Creating a part of speech LSTM. Not sure how to shape the data if I am batching sentences of similar length.
X.shape = (100, 60, 4), [batch, length of sentence, features per word]
output.shape = (100, 60, 10) [batch, length of sentences, type of word (10 potential types)]
y.shape = (100, 60)
The error I get: Expected target size (100, 10), got torch.Size([100, 60])
Below the code of my network:
import torch.nn as nn
import torch.nn.functional as F
self.lstm1 = nn.GRU(input_size = 4, hidden_size = 32, bidirectional= True)

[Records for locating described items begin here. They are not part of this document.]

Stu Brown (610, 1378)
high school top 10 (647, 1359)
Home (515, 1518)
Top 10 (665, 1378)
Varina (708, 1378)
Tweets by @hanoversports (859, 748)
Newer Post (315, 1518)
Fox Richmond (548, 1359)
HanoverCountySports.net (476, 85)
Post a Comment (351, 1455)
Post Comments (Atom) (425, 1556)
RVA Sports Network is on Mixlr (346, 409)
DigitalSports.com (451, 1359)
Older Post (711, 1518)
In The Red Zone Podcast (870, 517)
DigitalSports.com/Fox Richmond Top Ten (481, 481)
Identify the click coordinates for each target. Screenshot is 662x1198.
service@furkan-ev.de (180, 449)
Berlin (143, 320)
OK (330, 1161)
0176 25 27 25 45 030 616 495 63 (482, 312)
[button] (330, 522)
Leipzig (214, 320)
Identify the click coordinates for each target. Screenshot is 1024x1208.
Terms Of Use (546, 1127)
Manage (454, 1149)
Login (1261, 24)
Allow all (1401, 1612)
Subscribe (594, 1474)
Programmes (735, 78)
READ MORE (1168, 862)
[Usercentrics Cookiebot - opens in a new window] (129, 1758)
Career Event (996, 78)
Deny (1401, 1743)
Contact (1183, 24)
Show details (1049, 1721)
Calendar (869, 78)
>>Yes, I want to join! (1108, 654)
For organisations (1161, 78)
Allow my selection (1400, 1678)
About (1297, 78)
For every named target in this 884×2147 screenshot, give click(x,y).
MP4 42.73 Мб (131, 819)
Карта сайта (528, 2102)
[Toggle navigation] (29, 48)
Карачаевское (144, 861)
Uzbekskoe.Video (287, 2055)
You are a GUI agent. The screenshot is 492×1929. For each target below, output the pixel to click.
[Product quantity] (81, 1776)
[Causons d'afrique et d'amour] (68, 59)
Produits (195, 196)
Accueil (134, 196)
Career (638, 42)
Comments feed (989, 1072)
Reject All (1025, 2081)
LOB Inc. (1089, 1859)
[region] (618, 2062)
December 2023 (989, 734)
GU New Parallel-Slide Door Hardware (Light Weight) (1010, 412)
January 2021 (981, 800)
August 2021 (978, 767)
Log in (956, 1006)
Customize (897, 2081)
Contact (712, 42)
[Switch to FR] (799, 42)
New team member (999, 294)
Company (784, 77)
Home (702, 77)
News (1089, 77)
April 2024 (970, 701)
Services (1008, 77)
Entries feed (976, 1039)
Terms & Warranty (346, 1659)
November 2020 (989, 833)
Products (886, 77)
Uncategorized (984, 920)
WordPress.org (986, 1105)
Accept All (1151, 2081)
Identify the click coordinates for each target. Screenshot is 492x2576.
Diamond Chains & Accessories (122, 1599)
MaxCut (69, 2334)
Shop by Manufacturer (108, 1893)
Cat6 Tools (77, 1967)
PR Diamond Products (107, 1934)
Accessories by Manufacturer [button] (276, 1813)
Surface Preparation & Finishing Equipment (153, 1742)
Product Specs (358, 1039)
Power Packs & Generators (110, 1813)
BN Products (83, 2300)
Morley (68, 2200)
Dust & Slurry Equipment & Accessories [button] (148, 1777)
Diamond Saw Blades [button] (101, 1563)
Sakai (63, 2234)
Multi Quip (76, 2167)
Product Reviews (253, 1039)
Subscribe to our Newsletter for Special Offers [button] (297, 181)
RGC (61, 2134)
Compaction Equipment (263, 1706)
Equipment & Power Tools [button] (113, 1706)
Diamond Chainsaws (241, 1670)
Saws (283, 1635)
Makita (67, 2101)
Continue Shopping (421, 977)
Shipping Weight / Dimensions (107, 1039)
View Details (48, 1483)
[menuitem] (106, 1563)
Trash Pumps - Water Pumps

self.fcn1 = nn.Linear(64, 512)
self.fcn2 = nn.Linear(512, 512)
self.fcn3 = nn.Linear(512, 10)
self.softmax = nn.LogSoftmax(dim=2)
def forward(self, x):
x, _ = self.lstm1(x)
x = self.fcn1(x)
x = self.fcn2(x)
x = self.fcn3(x)
net = Net()
criterion = nn.CrossEntropyLoss()
optimizer = optim.Adam(net.parameters(), lr=0.0001)
for epoch in range(5000):
running_loss = 0.0
outputs = net(X)
loss = criterion(outputs, y)
running_loss += loss.item()
if epoch % 100 == 0:
print("Epoch: ", epoch, "Loss: " , running_loss)
Thanks for the help !
nn.GRU expects the input in the shape
[seq_len, batch_size, input_features] by default.
You could use
batch_first=True to pass the inputs as
[batch_size, seq_len, input_features], which seems to match your current input shape.
The output will have the shape
[batch_size, seq_len, hidden*num_directions].
The following linear layers will apply their operations on
dim1 “in a loop”, i.e. the linear transformation will be applied on each sample in the
x.squeeze(1) won’t have any effect, as the temporal dimension will stay at 60 in
Also, you don’t have any non-linearities between the linear layers, so you might want to add them.
Thanks for the reply. I also had to change the loss function. Cross Entropy does not seem to work for many-to-many LSTM. Instead I am using
criterion = nn.MSELoss()
shape of output = [100, 60, 10 ] and shape of y = [100, 60, 10] where the 10 is one hot encoded. I can’t get cross entropy criterion to work on this form of data.
What is your number of classes and what do the dimensions of the output represent?
Are you working on a multi-class classification, where each temp. step would correspond to a single class?
nn.CrossEntropyLoss expects the model output to have the shape
[batch_size, nb_classes, seq_len] and the target as
[batch_size, seq_len] containing the class indices in the range
I am working on a multi-class classification where each t_i needs to be classified.
Not sure how i would go about transforming output:
current output is
[number of batches, sequence length, number of classes]
target is correct
[number of batches, sequence length]
output = output.permute(0, 2, 1)